→ **Records for the task**:
━━━━━━━━━━━━━━━━━━━━

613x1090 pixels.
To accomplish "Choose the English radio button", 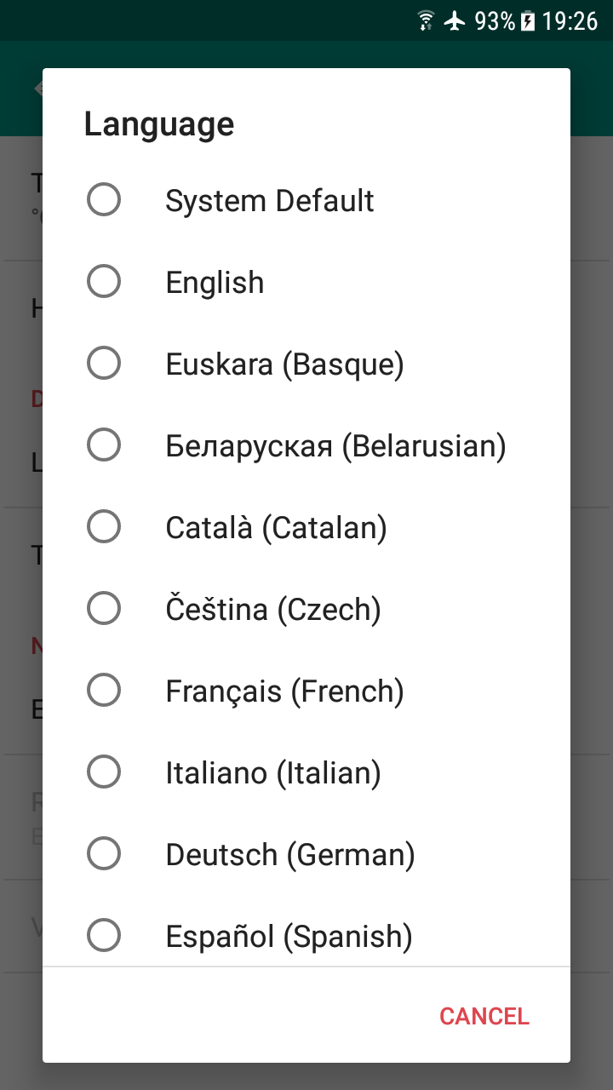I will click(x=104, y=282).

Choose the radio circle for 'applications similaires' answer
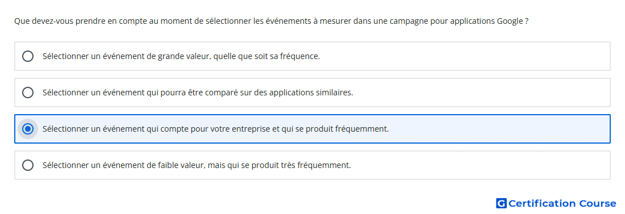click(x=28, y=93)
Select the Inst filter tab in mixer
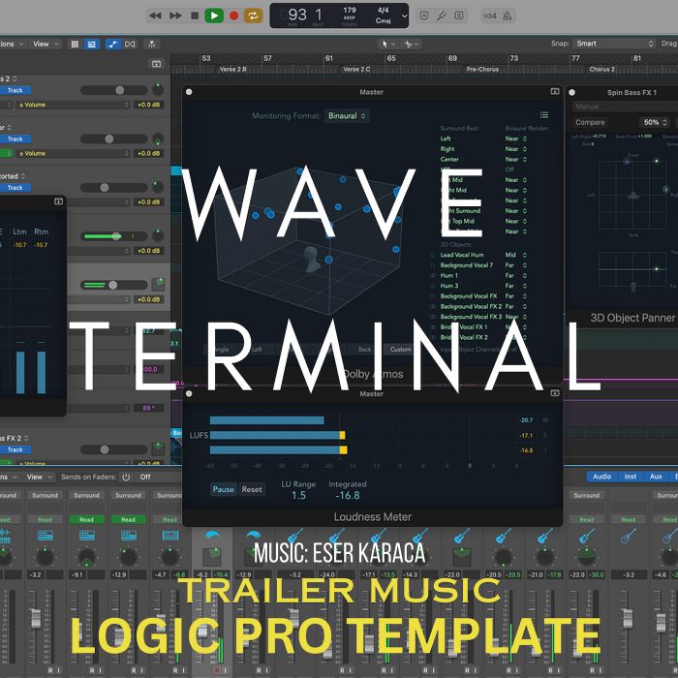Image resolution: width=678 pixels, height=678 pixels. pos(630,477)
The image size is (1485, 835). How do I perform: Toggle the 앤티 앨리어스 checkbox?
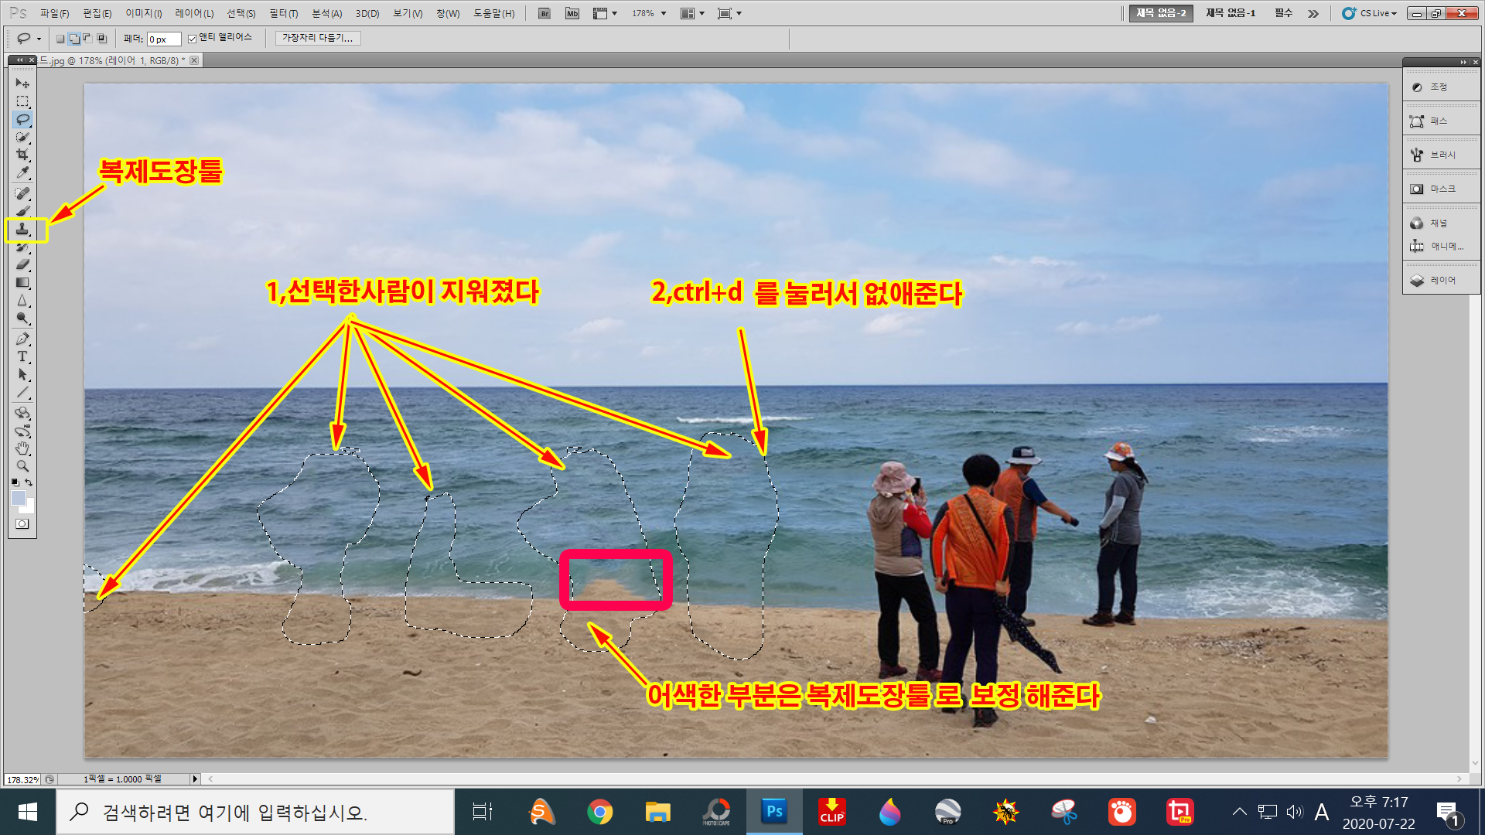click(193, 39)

━━━━━━━━━━━━━━━━━━━━

→ **What is expected**: Can you reproduce word for word the part of the records that opens with the line containing "The image size" and runs through the end of the records, leaving the pictures out of your answer?

→ **Written response**:
The image size is (1485, 835). How do I perform: Toggle the 앤티 앨리어스 checkbox?
click(193, 39)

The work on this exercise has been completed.